Twenty years from now, when my baby daughter is on the brink of full adulthood, I will tell her about my experience as a 20-year-old intern in Washington, D.C.
A decade ago, I headed to the District for a month-long stint in a Senate office. Like most dreamy-eyed and ambitious young women in the Beltway, I was high on the glamour and history of our august Capitol, in awe of all the important men who rustled and hustled in dark tailored suits, and impressed with the media entourages that trailed the politicians like starved ducklings.
The internship itself was uneventful. I sorted mail, answered phones, and ate lunch every day at Union Station. Seeing Washington up close — the constant yammering of Big Government lobbyists, the mean condescension that congressional staffers showed constituents, the vulgar hubris of pasty-faced pols who hid behind thick layers of pancake makeup and cared more about their toupees than my taxes — helped dispel the magical hold the place had had on me.

#### About this exercise
Answer these questions about the Senate internship essay.
1. How old was the writer during the internship in Washington, D.C.?
2. How long did the stint in the Senate office last?
3. Where did the writer eat lunch every day?

#### Dataset extract
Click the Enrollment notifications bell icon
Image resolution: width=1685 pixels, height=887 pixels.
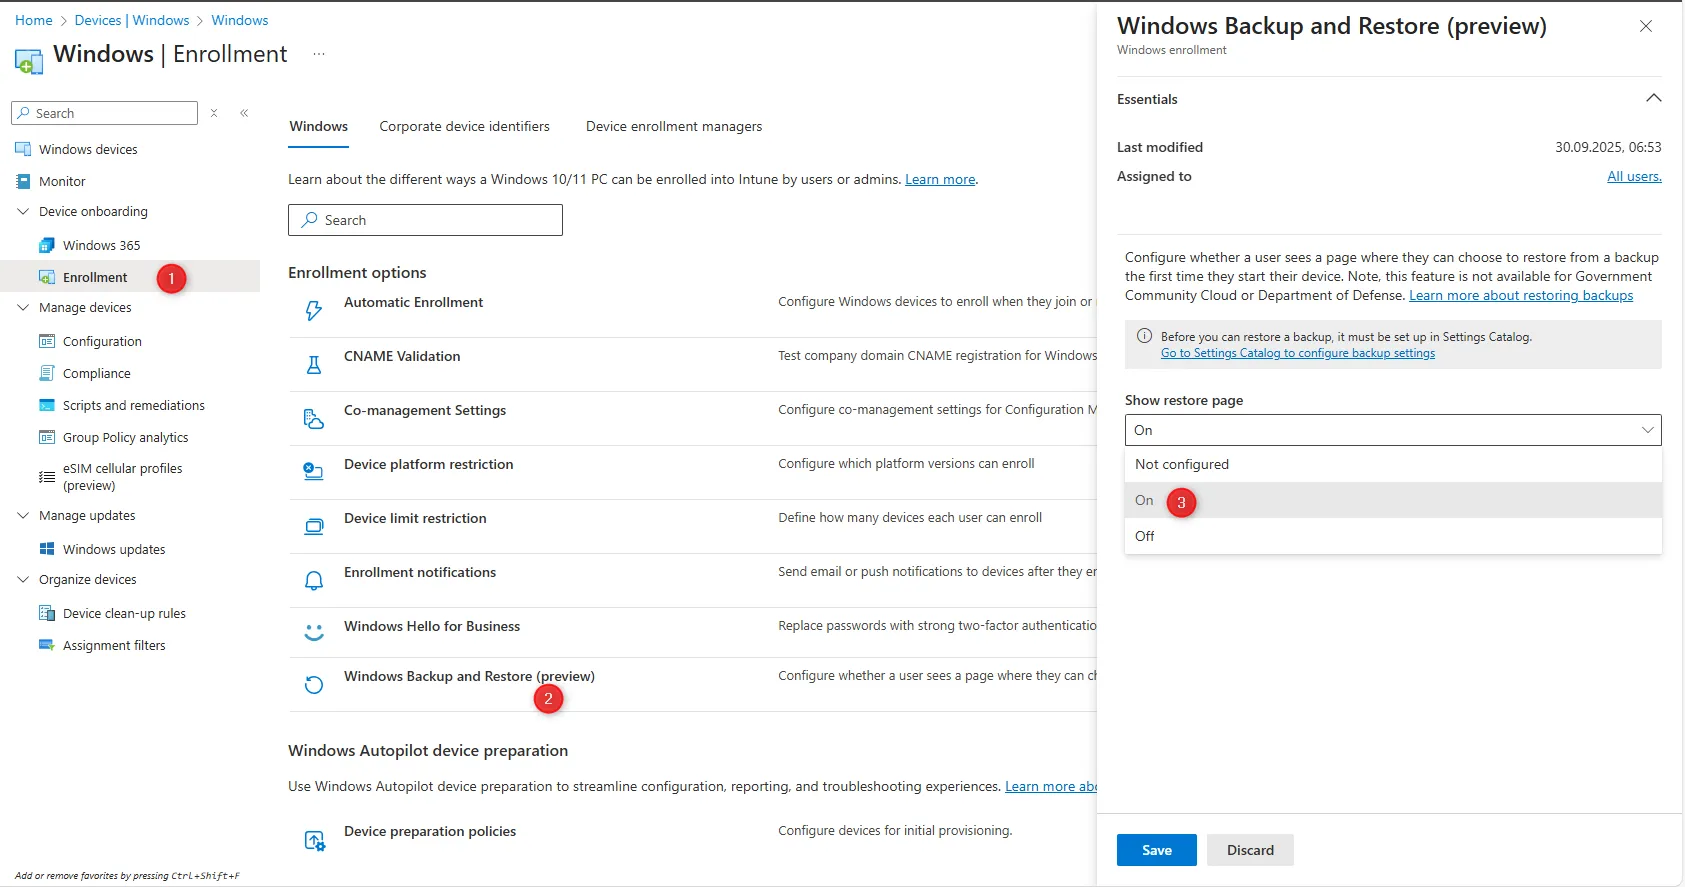click(x=314, y=581)
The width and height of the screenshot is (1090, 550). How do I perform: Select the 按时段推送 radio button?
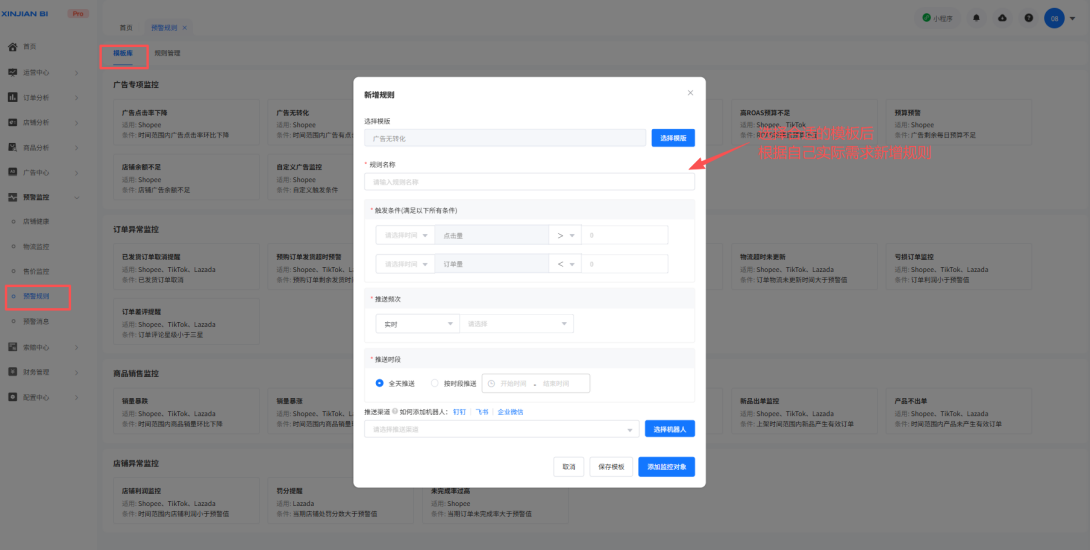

#### The completed task
1. 20 years old
2. A month
3. Union Station